++++ Text shown

India
- Association: Kho Kho Federation of India
- Confederation: International Kho Kho Federation
- Head Coach: Ashwani Kumar Sharma
- Captain: Pratik Waikar

World Cup
- Appearances: 1 (first in 2025)
- Best result: Champions, 2025

= India men's national kho kho team =

National Kho Kho team

The India men's national kho kho team represents India in men's international Kho Kho. It is governed by the Kho Kho Federation of India and is a member of International Kho Kho Federation.

India was the host of the first Kho Kho World Cup and was the inaugural world champion.

== History ==
India men's team defeated Nepal men's team in the first ever Kho Kho World Cup match in 2025.

++++++++

• [Actions to take]:
**1.** Using the text on the India men's kho kho team, decide whether each statement agrees with it: (a) Pratik Waikar is the team's head coach; (b) India hosted the first Kho Kho World Cup; (c) India lost to Nepal in the first Kho Kho World Cup match. Answer yes or no for each and quote the words of the text that settle it.
**2.** Translate this sentence from the text on the India men's kho kho team into Spanish: "India was the host of the first Kho Kho World Cup and was the inaugural world champion."
**3.** Extend the text on the India men's kho kho team, starting after its last sentence.

++++ Excerpted data

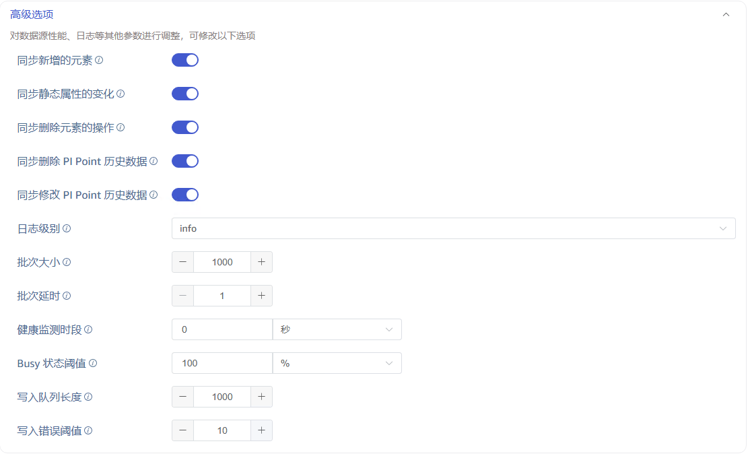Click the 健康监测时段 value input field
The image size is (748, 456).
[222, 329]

++++++++
++++ Excerpted data

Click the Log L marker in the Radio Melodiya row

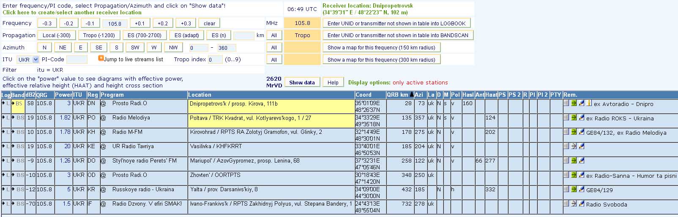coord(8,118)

++++++++

• [Answers for the tasks]:
**1.**
(a) No: "Head Coach: Ashwani Kumar Sharma"
(b) Yes: "India was the host of the first Kho Kho World Cup"
(c) No: "India men's team defeated Nepal men's team in the first ever Kho Kho World Cup match in 2025."

**2.** India fue la anfitriona de la primera Copa Mundial de Kho Kho y fue la primera campeona mundial.

**3.**
The Indian team were placed in Group A and defeated Nepal, Brazil, Peru and Bhutan in the group stages. In the quarterfinals, India defeated Bangladesh and beat South Africa 62–42 in the semifinals. In the finals, India defeated Nepal 54–36 to lift their maiden World Cup.

== Sponsorship ==
The Indian National kho kho teams are sponsored by the Odisha state government for a period of three years from January 2025 to December 2027. Odisha committed Rs 5 crore per year for a total of Rs.15 crore for three years.

== Results and fixtures ==
The following is a list of match results, as well as any future matches that have been scheduled.

=== 2025 ===

- Quarter-final 1

- Semi-final 1

- Final

== Current squad ==

Following is the team that represented India in the first Kho Kho World Cup in January 2025 at Delhi.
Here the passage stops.